- **EXERCISE DIRECTIONS**: Exclude every picture. Output verbatim the lines from the one containing "This screenshot has" to the end of the data.

- **MATERIAL FOR THIS EXERCISE**:
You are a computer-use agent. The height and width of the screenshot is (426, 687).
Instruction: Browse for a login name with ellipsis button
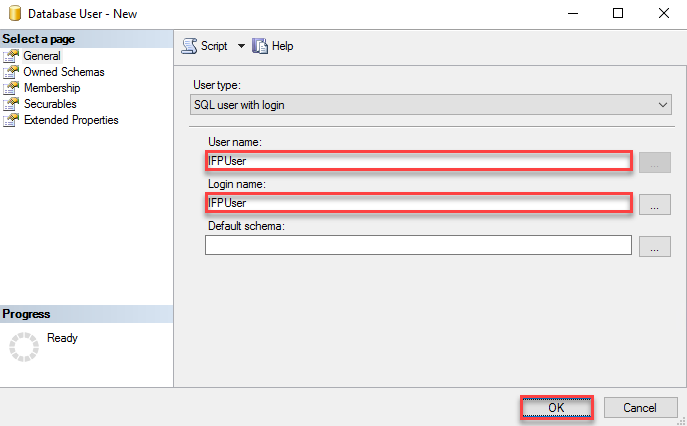654,204
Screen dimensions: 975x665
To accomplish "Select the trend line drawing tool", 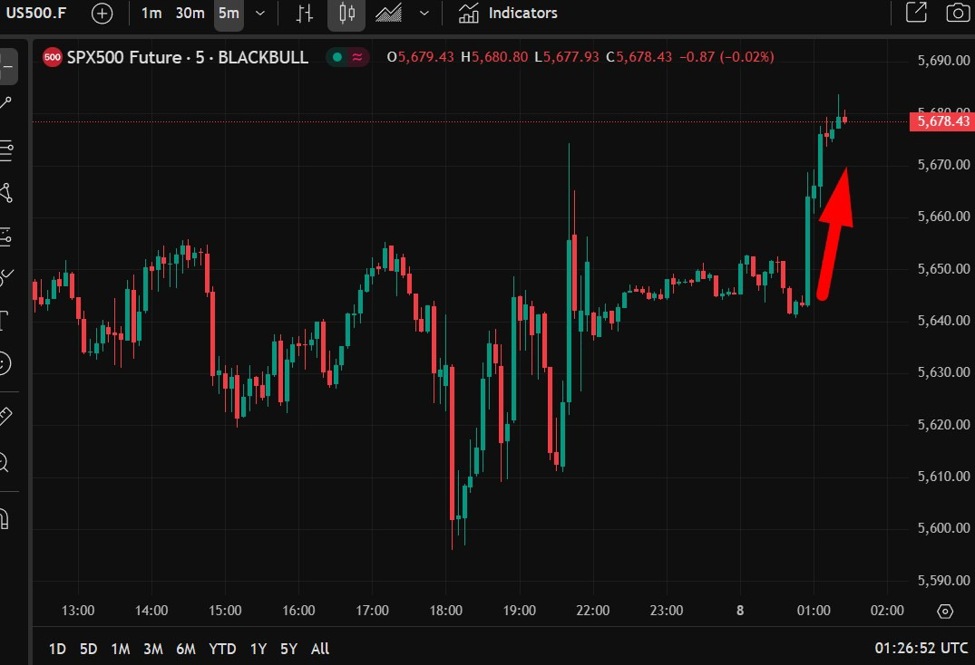I will tap(5, 104).
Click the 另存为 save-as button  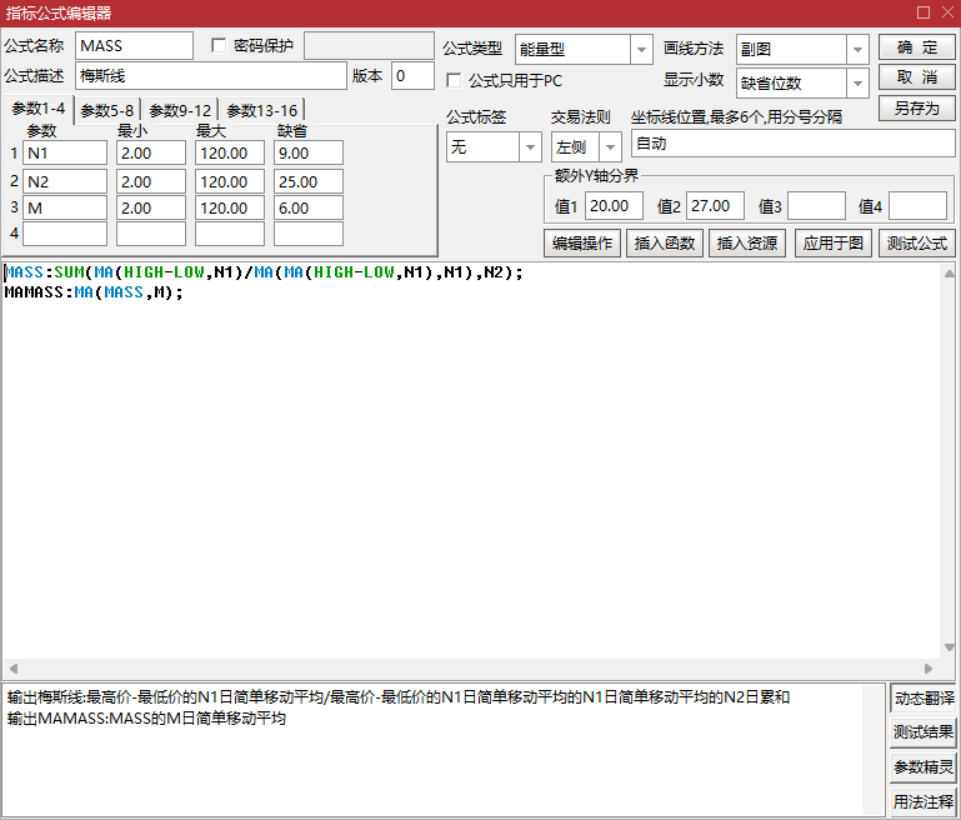917,108
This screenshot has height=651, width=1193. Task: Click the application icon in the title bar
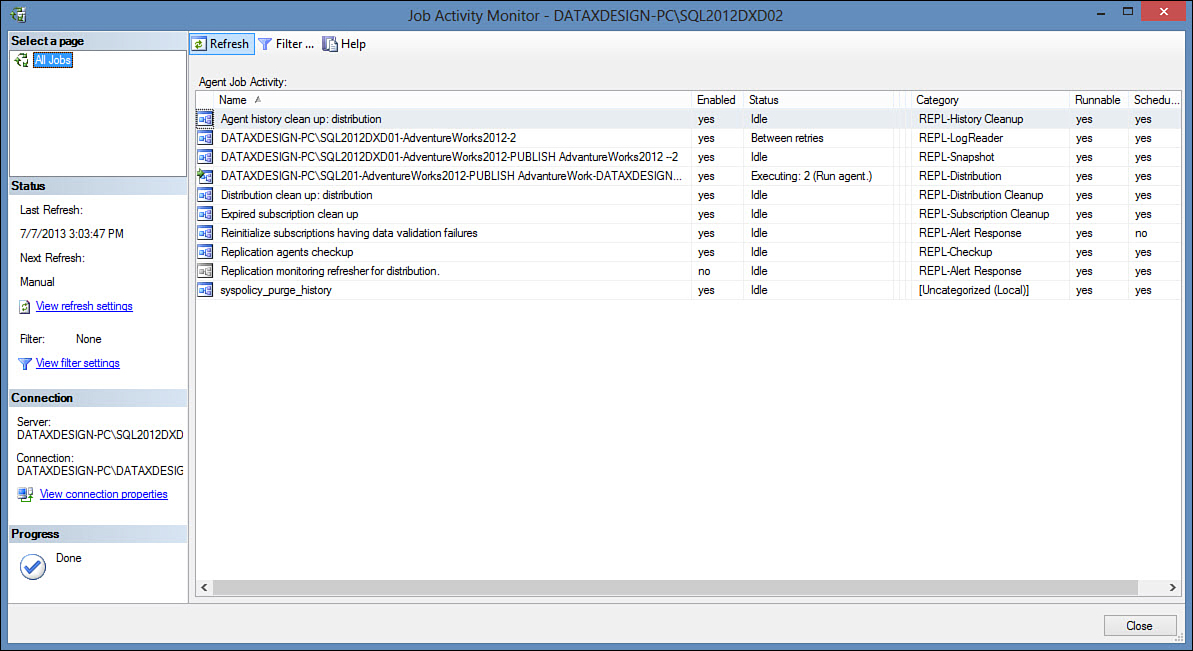pos(20,15)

- **FINAL ANSWER**:
This screenshot has height=651, width=1193. Task: Click the application icon in the title bar
pos(20,15)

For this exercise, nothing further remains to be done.